### EXERCISE REQUIREMENTS:
Search the records for the string "topics" and copy every line where it turns up.

Saved data entries:
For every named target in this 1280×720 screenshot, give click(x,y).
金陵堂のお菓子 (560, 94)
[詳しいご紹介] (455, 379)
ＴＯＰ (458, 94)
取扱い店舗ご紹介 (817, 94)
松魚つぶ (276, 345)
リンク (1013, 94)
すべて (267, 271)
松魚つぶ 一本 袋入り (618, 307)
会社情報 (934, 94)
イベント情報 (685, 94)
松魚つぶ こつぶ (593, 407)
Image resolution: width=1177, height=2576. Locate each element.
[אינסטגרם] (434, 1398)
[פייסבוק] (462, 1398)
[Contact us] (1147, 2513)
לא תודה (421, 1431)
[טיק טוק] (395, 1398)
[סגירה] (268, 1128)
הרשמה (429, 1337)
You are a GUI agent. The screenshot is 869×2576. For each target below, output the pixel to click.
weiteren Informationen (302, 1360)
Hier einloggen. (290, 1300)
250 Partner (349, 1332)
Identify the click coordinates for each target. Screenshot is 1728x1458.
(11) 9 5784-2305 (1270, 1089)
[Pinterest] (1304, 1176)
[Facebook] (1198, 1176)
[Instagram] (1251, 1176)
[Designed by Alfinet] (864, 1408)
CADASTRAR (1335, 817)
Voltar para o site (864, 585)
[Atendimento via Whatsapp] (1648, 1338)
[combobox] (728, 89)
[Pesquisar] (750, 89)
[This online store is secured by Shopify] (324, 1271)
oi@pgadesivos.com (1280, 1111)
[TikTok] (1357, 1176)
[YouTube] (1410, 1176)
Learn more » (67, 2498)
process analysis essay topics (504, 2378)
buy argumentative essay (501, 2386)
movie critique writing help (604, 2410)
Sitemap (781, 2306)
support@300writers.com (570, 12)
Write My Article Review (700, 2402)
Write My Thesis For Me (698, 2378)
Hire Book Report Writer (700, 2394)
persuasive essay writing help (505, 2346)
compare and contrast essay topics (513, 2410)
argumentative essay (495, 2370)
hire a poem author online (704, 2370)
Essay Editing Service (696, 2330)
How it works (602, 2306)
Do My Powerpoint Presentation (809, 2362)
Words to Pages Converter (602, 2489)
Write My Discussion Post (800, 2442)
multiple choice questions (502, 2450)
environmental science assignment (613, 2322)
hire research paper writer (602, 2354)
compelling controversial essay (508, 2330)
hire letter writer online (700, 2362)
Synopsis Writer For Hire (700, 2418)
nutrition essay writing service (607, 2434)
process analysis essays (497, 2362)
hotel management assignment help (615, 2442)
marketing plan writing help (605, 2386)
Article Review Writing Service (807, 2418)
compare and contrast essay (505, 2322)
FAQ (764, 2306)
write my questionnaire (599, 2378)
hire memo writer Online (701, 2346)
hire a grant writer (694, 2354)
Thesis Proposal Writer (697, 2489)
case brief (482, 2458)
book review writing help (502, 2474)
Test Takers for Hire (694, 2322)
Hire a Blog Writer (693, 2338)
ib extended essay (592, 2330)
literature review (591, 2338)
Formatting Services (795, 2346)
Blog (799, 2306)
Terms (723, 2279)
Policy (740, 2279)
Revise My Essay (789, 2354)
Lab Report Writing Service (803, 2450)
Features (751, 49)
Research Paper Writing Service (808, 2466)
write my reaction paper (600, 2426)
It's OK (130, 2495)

### EXERCISE RESULT:
process analysis essay topics (504, 2378)
compare and contrast essay topics (513, 2410)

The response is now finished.